++++ Document section
It appears that my editorial on LeBron James caused a bit of a stir today.

If you are reading this, you have probably read the article that started this whole mess and my colleague's response. If you haven't, I suggest you click on the links and read them so you can have context for this little debate.

When I wrote that I was sitting on my couch and watching Game 6 of the Eastern Conference Finals, I wasn't lying. I looked at the clock and there really was 9:31 left in the third quarter and the Miami Heat really were up by 15 points. Remember when Kevin Garnett drew the technical foul? I do. So we were all watching the same game.

Since we were all watching the same game, we all saw James methodically pick apart the Boston Celtics in the first half, en route to 30 points in that first half, a Heat franchise record for a playoff game. He would end up with 45 points, 15 rebounds, and 5 assists. When was the last time that combination (45+ points, 15+ rebounds, 5+ assists) occurred? 1964. 48 years ago. That's more than two decades before I was born and began learning how to anger large amounts of people at once. Since everyone was watching that game, everyone, including myself, can appreciate the greatness we saw.

If you would like to read more about James' historic performance, click here. But after you do that you should also read this. And this. And finally, this.

See what I did there? In case you didn't click on the links, here's what you missed: I started out by giving you an article published early this morning about James' historic performance in Game 6. It is a good article by Yahoo!'s Adrian Wojnarowski, a writer whose work I enjoy reading. But then, I followed it up with three other articles in the form of game recaps, which all paint the same picture that Wojnarowski's article does. And that is James as an unstoppable force who is putting his team on his shoulders on the way to championship glory.

What's the common thread between the other three articles, published in 2007, 2009, and 2010?
++++++++
++++ Data
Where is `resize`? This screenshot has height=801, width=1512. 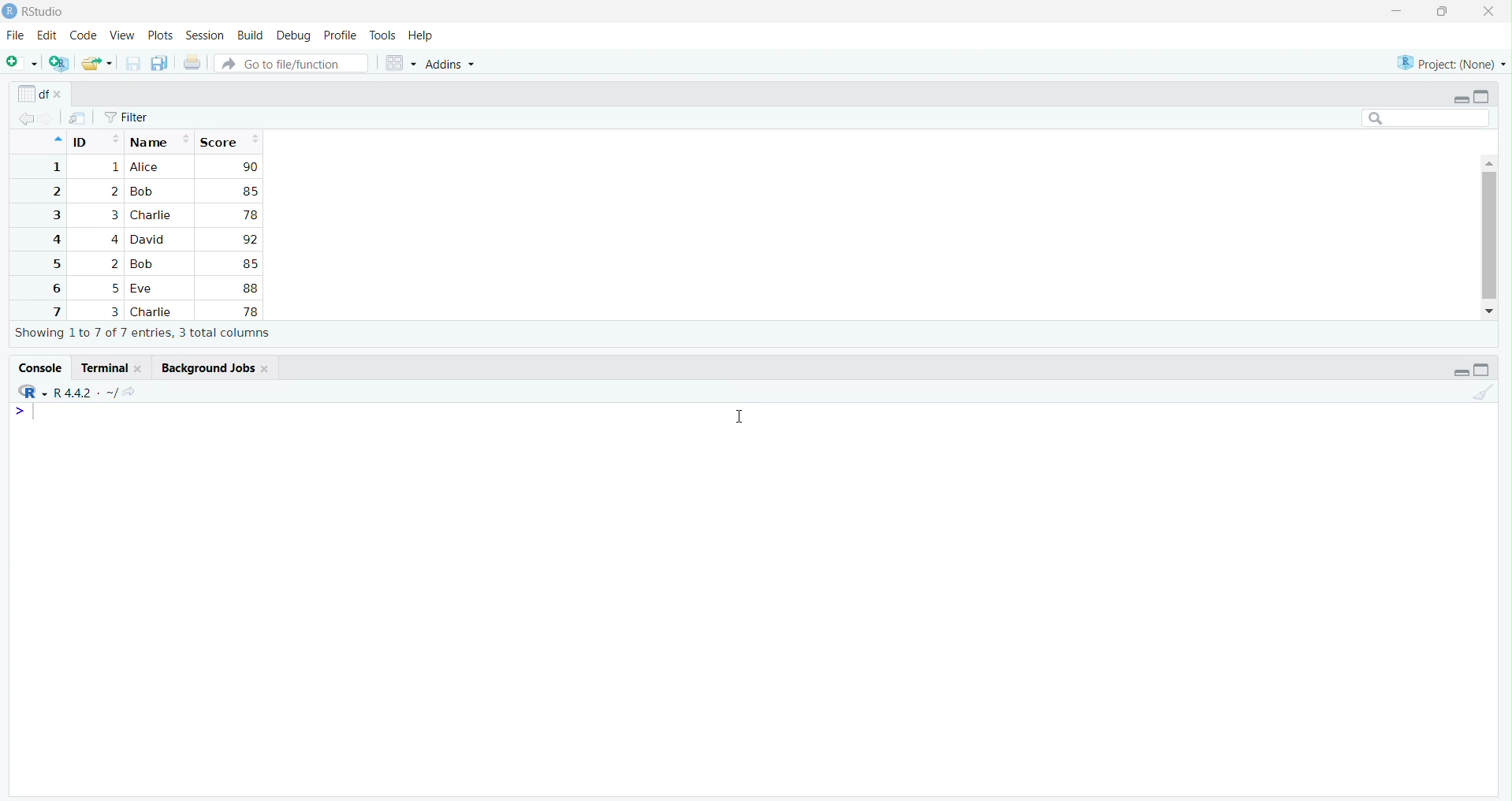 resize is located at coordinates (1442, 11).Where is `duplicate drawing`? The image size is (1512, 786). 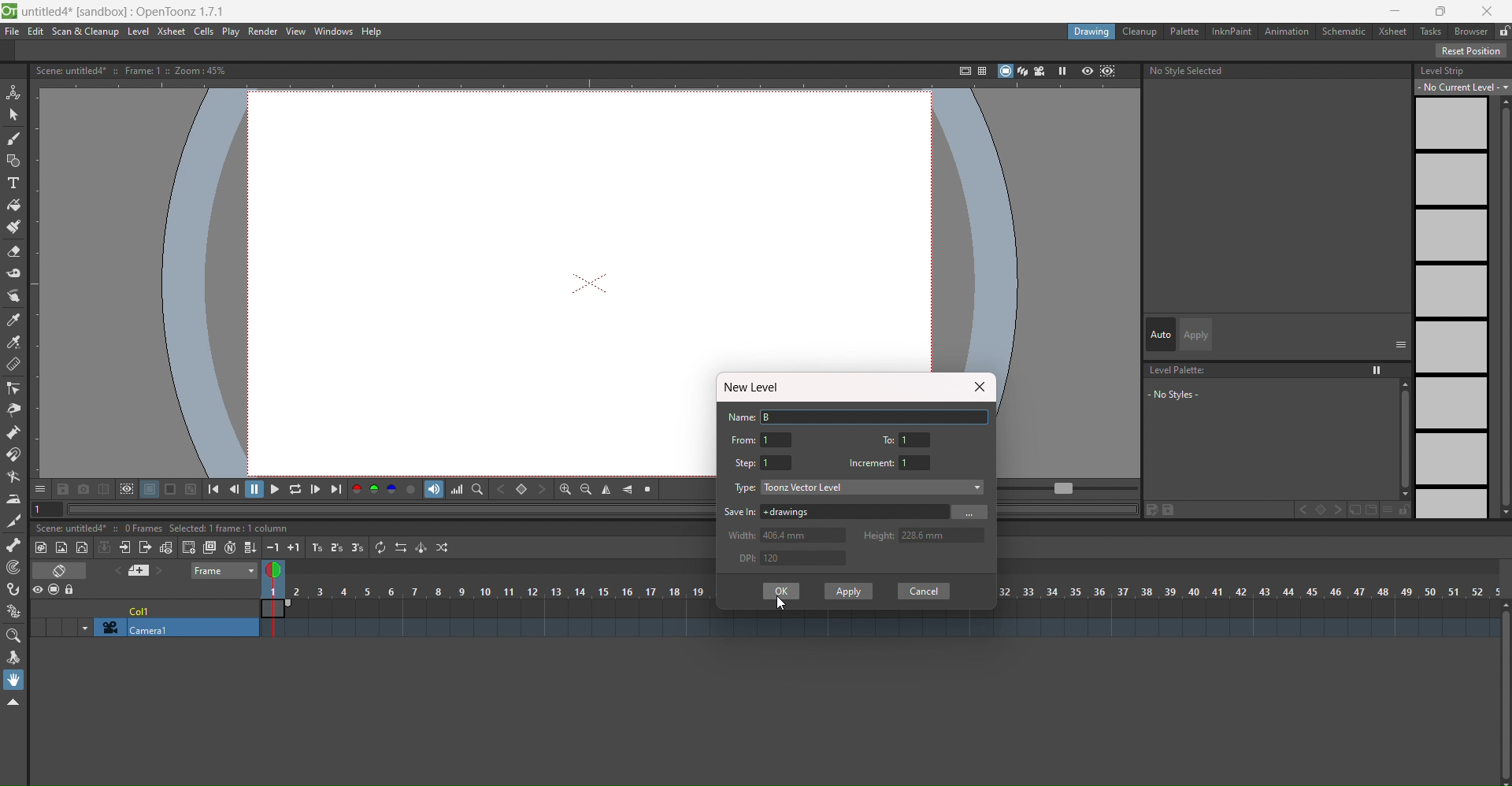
++++++++
■ **Complete the following**:
**1.** Reproduce the stretch of the LeBron James editorial from "It appears that" through "the same game." word for word.
**2.** According to the LeBron James editorial, in what year did a player last finish a game with at least 45 points, 15 rebounds, and 5 assists before James did it in Game 6?

■ **Results for each task**:
**1.**
It appears that my editorial on LeBron James caused a bit of a stir today.

If you are reading this, you have probably read the article that started this whole mess and my colleague's response. If you haven't, I suggest you click on the links and read them so you can have context for this little debate.

When I wrote that I was sitting on my couch and watching Game 6 of the Eastern Conference Finals, I wasn't lying. I looked at the clock and there really was 9:31 left in the third quarter and the Miami Heat really were up by 15 points. Remember when Kevin Garnett drew the technical foul? I do. So we were all watching the same game.

**2.** 1964